Wish- Your boys sound really wonderful and hilarious! They’re at a really cute age now Gummy also does the flirting thing... a lot! Poor M, I hope his cough clears up soon. What a trooper!

Wicky- Well, my trip was never relaxing as we had to spend loads of time with relatives in both countries. But it was great fun! Aw... M is a little peanut! I’m relieved to hear that you’re starting to feel like yourself again, and that your PPD is getting better. Glad to hear that DW is being so great, and I hope that her support helps you get over the bf challenges you’re facing.
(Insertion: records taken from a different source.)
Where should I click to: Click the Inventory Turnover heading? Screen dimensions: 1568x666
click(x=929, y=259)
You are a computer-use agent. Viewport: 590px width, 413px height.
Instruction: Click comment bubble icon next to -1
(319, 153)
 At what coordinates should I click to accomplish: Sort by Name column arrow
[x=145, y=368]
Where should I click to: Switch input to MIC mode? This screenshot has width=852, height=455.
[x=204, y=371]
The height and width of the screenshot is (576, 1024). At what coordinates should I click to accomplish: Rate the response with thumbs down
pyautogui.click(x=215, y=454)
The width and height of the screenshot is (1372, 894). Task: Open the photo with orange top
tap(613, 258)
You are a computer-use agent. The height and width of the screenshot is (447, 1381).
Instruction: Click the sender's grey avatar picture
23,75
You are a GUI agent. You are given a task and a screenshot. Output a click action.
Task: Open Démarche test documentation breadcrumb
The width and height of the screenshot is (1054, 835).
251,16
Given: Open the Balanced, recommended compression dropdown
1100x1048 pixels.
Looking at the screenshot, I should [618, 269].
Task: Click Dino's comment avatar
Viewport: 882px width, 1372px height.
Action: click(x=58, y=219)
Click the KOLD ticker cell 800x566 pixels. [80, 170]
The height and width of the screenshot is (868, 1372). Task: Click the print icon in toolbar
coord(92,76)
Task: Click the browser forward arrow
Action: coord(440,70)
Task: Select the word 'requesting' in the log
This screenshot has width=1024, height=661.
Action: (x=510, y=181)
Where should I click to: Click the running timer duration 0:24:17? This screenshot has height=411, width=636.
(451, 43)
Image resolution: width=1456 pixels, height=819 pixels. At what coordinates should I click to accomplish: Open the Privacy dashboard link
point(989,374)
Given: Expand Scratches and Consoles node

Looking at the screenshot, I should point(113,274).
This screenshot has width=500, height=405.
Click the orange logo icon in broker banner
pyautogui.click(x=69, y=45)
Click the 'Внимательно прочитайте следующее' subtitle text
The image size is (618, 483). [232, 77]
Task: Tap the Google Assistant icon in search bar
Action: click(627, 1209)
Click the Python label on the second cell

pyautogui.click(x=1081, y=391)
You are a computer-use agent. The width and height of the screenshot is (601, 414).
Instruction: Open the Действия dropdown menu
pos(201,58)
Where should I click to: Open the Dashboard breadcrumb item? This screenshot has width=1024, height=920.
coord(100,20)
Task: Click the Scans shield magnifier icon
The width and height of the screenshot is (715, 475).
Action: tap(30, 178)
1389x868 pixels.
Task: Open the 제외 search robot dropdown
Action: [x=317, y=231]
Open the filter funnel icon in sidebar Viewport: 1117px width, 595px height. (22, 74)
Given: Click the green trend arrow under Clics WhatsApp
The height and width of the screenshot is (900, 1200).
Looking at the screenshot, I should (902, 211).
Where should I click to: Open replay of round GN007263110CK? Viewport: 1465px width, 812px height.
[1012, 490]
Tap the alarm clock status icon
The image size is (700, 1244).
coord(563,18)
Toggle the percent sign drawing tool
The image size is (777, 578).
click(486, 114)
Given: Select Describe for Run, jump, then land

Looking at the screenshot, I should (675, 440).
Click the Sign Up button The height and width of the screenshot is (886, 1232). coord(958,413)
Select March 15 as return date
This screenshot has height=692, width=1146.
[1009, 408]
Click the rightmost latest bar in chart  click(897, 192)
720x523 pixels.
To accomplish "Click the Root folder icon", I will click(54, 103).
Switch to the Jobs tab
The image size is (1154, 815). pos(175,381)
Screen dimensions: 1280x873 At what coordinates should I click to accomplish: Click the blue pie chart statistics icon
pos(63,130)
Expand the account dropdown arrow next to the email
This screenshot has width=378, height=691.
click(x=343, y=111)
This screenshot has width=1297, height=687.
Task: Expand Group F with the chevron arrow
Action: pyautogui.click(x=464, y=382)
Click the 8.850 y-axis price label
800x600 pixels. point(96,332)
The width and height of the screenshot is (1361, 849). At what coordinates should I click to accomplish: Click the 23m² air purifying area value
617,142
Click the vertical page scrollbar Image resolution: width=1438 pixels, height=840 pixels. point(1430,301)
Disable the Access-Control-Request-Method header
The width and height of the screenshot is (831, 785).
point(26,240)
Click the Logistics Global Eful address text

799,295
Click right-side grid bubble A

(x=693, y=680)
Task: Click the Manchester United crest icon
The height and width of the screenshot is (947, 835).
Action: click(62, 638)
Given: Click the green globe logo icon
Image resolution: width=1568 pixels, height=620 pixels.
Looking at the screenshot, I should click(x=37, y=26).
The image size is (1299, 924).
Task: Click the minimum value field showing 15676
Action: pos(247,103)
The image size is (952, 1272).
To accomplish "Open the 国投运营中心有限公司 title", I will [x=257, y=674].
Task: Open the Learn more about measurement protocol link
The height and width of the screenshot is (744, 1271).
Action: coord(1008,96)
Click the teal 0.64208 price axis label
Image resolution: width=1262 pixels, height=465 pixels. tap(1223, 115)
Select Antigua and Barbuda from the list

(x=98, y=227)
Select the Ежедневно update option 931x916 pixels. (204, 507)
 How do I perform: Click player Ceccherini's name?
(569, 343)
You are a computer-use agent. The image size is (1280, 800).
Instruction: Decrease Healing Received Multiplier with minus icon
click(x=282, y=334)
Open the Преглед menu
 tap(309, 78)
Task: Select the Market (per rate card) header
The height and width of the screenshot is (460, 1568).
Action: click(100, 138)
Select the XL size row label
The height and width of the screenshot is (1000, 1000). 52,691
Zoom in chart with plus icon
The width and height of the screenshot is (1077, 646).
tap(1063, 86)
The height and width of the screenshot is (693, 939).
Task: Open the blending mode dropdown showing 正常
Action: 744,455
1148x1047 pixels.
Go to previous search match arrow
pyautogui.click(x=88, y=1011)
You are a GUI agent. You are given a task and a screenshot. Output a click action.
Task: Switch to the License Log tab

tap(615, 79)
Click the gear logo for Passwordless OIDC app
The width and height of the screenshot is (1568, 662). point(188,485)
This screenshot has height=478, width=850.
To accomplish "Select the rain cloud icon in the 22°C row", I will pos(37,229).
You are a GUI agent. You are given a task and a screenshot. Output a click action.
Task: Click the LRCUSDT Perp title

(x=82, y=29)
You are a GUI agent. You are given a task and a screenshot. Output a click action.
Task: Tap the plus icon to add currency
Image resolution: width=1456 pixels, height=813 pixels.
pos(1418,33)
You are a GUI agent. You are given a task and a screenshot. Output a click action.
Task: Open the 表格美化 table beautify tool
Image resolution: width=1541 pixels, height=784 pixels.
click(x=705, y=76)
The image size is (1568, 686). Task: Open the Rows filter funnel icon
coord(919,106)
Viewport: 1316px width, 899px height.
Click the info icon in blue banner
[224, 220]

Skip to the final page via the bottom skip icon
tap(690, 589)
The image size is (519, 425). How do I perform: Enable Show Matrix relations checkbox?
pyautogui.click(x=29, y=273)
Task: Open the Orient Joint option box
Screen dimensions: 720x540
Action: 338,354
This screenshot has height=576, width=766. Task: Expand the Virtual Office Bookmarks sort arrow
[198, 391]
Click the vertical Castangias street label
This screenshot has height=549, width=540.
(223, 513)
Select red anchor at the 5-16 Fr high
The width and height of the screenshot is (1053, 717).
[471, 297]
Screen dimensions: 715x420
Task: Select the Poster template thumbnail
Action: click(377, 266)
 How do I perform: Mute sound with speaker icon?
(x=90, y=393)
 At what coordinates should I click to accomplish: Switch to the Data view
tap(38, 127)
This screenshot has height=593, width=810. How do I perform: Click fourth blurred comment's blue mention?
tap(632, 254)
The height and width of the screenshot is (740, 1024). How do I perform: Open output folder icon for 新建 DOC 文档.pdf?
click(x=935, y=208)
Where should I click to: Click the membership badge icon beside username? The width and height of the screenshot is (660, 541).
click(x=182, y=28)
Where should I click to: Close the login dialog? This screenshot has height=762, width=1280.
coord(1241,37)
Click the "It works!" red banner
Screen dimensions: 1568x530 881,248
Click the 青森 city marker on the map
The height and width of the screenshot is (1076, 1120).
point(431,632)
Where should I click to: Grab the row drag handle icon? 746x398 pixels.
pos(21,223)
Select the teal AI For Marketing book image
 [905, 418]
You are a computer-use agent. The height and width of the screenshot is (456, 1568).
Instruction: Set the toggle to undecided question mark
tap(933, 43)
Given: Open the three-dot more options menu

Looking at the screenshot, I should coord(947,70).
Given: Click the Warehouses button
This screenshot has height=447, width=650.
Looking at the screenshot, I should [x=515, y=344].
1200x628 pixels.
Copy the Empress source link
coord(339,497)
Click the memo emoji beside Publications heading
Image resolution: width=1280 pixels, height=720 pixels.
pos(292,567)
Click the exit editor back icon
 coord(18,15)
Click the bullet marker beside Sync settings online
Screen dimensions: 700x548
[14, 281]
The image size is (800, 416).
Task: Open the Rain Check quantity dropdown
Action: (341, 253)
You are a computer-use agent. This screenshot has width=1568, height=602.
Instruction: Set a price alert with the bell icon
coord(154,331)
How was your first day back at work?

We got back 3 days ago from our monster month-long trip to our home countries, and gummy has been kind of fussy. I can’t tell if it’s jet lag or teething. He’s now extremely wriggly and distracted when feeding, and he’s trying hard to crawl. He pops up on all fours and rocks back and forth, then tries to launch himself forward. It doesn’t quite work. Right now, he can only worm forward by smashing his head on the floor, butt in air. He’s a raspberry-blowing champ now, and more vocal than ever. I can’t help but feel a bit sad that he’s growing up so fast.

Gummy had to adapt to a lot things on this trip. He had to drink different formula in both countries. I hated the Singapore (tropical) version of Enfamil, it was so ridiculously hard to dissolve. He had to sleep in different cribs and all sorts of different situations. He had to go to many gatherings and was constantly passed around from relative to relative. Everyone said that he was a very happy and mellow baby. He was really well-behaved in general, but he did get super fussy at the 2nd wedding ceremony (a beautiful one at the beach). He’d only 1 hour of sleep all day. The wedding started at 4pm, and gummy was doing well until it was around 9pm, when he started making a big fuss during dinner. He was a well-behaved baby the rest of the time, so we went out with him a ton during our trip and didn’t have to change any plans. The flight back home was hard on me as I basically had him on my lap for the entire 16 hours. He’s become so wriggly of late, it wasn’t easy keeping him there.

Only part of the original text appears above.